Hochqualifizierte Arbeitskräfte sind ein weiterer Grund für den Erfolg der philippinischen Callcenter. Die BPO-Industrie trug nachweislich zur Weiterentwicklung und Professionalisierung der Hochschulausbildung überall auf den Philippinen bei. Callcenter bieten hochbezahlte Absolventen-Jobs an und sind so attraktiv für gut ausgebildete, motivierte Fachkräfte.

Da die Unternehmensprozesse US-basierter Firmen und philippinischer BPO-Anbieter ähnlich ausgerichtet sind, lassen sich durch Outsourcing Synergien erzielen. Callcenter-Programme für US-Kunden werden typischerweise erfolgreichen amerikanischen Unternehmen nachempfunden, die bereits BPO-Services auf den Philippinen nutzen, darunter Facebook und Google. Auf diese Weise profitieren Callcenter-Agenten von ihren bereits gesammelten Erfahrungen und Qualifikationen. Außerdem werden eine reibungslose Kundenerfahrung sichergestellt und Kennzahlen-Reports zuverlässig erbracht.

Signifikant niedrigere Kosten sind ein weiteres Argument für philippinische Callcenter. Mit dem Outsourcing des Kundenservice kann im Gegensatz zu Anbietern im Inland durchschnittlich die Hälfte der Kosten eingespart werden. Gleichzeitig bieten Kundencenter auf den Philippinen hochgradig flexibles Personal. „Philippinische Callcenter garantieren einen hohen Return of Investment ohne Qualitäts- oder Leistungsverlust, vorausgesetzt, man wählt einen Premium-Anbieter”, sagt Ellspermann.
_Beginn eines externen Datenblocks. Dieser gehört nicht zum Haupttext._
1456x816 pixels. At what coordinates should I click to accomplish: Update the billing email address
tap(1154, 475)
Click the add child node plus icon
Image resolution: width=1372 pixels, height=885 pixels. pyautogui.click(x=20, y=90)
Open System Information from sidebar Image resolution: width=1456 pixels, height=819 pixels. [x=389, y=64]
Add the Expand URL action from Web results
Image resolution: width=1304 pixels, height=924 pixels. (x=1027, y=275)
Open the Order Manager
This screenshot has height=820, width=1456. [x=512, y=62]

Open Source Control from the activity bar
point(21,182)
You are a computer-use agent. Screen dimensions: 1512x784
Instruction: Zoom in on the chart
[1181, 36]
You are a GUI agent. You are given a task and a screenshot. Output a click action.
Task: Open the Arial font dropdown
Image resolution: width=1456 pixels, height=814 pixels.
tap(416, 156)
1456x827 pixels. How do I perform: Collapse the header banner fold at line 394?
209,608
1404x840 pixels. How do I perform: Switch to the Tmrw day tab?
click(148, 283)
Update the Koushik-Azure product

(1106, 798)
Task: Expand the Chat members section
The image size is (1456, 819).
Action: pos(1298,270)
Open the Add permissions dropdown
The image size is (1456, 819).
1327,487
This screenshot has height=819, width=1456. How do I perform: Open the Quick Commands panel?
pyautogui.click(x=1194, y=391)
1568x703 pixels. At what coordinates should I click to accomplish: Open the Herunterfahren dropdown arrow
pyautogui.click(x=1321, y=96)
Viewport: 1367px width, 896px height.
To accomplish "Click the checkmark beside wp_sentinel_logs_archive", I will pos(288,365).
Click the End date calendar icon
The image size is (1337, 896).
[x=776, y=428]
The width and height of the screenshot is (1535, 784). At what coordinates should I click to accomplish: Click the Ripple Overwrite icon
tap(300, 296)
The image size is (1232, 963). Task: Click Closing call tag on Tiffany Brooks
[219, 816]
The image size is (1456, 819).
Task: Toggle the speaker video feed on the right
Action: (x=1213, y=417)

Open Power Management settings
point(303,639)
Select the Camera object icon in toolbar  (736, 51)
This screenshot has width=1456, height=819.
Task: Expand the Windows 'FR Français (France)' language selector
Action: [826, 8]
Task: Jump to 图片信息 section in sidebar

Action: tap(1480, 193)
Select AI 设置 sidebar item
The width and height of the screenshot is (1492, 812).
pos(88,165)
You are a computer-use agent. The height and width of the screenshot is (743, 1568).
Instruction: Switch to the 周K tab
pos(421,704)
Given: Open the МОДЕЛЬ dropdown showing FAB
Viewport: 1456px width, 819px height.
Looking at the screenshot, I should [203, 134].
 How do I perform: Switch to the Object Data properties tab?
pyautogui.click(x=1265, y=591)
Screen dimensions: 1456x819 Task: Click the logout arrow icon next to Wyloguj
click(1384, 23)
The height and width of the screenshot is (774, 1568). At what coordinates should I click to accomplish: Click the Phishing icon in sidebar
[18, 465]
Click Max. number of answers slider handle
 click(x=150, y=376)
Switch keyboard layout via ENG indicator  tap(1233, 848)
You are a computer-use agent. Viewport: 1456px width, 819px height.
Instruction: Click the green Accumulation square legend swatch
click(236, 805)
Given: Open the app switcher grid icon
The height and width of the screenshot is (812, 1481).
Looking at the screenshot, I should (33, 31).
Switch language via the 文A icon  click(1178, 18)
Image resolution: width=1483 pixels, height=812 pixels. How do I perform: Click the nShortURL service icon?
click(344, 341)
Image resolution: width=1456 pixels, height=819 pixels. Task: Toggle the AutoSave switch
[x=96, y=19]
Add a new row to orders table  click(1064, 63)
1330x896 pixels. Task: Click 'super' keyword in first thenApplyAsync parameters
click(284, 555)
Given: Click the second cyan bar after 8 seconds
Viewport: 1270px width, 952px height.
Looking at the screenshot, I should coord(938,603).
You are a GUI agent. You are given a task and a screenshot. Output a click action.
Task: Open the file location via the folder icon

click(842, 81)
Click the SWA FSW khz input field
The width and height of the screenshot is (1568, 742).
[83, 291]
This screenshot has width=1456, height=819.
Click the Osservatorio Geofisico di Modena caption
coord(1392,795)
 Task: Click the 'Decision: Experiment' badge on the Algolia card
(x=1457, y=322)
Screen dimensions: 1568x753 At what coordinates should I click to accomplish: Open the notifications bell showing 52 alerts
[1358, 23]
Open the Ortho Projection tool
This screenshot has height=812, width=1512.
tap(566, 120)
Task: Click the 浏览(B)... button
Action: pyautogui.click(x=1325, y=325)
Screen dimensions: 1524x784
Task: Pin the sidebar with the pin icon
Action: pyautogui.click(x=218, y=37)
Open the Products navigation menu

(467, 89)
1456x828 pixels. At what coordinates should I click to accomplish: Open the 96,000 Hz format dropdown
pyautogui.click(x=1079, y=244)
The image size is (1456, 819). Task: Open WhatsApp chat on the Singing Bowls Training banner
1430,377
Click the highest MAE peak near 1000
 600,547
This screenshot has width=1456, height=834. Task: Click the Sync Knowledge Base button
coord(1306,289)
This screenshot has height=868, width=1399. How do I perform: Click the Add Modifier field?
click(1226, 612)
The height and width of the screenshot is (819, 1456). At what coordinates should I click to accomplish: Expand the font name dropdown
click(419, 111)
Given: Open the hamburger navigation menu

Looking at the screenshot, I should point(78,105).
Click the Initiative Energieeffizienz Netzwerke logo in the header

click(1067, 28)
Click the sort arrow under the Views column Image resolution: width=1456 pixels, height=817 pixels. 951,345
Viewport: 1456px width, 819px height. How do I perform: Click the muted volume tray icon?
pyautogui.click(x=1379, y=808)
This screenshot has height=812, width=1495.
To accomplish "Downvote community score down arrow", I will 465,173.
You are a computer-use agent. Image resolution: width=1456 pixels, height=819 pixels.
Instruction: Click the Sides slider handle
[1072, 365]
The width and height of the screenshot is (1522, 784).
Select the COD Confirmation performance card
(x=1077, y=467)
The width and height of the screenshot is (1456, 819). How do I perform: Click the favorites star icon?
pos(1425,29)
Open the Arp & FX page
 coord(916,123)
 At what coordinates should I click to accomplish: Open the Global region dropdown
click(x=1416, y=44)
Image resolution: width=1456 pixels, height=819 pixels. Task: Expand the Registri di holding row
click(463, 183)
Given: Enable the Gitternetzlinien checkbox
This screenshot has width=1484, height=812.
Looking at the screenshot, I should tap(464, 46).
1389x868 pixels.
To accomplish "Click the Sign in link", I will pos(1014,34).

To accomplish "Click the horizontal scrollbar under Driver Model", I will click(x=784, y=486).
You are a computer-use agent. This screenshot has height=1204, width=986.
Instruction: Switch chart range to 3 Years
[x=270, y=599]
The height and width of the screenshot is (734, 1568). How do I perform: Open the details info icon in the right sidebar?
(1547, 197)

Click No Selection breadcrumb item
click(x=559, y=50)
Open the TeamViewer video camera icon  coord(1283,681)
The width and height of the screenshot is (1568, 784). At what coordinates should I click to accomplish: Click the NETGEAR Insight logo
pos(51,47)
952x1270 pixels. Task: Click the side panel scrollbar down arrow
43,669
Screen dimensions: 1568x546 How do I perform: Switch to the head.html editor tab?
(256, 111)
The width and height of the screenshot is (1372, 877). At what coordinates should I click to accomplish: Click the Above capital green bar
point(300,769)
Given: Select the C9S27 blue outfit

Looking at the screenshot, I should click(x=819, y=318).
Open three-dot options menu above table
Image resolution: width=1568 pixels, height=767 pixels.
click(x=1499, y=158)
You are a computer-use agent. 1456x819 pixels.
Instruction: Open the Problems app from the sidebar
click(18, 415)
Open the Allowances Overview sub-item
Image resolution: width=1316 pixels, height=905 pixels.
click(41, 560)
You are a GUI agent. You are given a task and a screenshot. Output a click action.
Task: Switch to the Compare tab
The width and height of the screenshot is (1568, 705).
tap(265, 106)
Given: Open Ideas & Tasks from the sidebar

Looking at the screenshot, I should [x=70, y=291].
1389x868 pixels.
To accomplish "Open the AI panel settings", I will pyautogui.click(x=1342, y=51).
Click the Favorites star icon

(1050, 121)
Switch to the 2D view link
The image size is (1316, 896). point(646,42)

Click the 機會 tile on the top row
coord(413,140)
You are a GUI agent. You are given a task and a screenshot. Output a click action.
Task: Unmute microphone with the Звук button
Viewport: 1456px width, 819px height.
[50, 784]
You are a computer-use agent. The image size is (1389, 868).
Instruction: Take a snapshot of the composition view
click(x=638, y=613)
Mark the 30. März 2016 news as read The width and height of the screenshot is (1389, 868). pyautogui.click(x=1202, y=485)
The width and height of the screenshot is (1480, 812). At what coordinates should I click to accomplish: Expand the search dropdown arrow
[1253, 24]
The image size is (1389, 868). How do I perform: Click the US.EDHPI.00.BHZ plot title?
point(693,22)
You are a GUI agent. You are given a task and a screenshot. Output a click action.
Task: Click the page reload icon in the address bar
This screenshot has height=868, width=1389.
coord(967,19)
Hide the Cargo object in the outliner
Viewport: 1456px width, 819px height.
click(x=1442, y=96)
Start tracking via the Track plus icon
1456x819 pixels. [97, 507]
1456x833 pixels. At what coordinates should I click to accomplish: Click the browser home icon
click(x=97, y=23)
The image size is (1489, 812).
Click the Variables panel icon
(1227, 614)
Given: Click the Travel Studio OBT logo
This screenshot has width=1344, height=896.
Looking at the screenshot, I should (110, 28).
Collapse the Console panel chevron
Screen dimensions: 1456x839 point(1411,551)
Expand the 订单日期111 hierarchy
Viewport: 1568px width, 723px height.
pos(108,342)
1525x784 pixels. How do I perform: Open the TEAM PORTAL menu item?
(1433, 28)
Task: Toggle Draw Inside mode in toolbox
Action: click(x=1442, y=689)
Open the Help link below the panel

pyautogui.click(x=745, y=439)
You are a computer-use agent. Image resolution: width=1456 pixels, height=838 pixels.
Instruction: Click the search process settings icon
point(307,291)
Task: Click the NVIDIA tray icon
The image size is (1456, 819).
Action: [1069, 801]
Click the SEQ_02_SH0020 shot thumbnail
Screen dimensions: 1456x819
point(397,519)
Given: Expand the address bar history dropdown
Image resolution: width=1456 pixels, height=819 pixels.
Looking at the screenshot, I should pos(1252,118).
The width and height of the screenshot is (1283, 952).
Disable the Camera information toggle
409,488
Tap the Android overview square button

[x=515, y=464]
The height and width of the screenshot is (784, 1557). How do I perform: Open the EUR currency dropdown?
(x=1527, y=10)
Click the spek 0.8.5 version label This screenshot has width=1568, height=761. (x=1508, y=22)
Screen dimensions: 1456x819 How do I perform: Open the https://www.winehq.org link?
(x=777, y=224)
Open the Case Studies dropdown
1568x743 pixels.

Die philippinische Regierung unterstützt das Kundenservice-Outsourcing aktiv, sowohl auf lokaler als auch auf nationaler Ebene. Die BPO-Industrie auf den Philippinen ist der primäre Exportsektor des Landes und ein bedeutender Wirtschaftszweig. Neben günstigen politischen Rahmenbedingungen erhalten Callcenter zusätzlich Vergünstigungen für die Einstellung von Universitätsabsolventen, unter anderem Subventionen für die Schaffung von Arbeitsplätzen und zeitweise Befreiungen von der Steuerpflicht.

Auch in den kommenden Jahren wird die philippinische Callcenter-Industrie weiter wachsen. „Die hochwertige Arbeitsleistung der Beschäftigten und die Anreize, die die Politik geschaffen hat, haben die Callcenter zum führenden Industriezweig und zur ersten Wahl für Unternehmen jeder Größe überall auf der Welt gemacht”, sagt Ellspermann abschließend.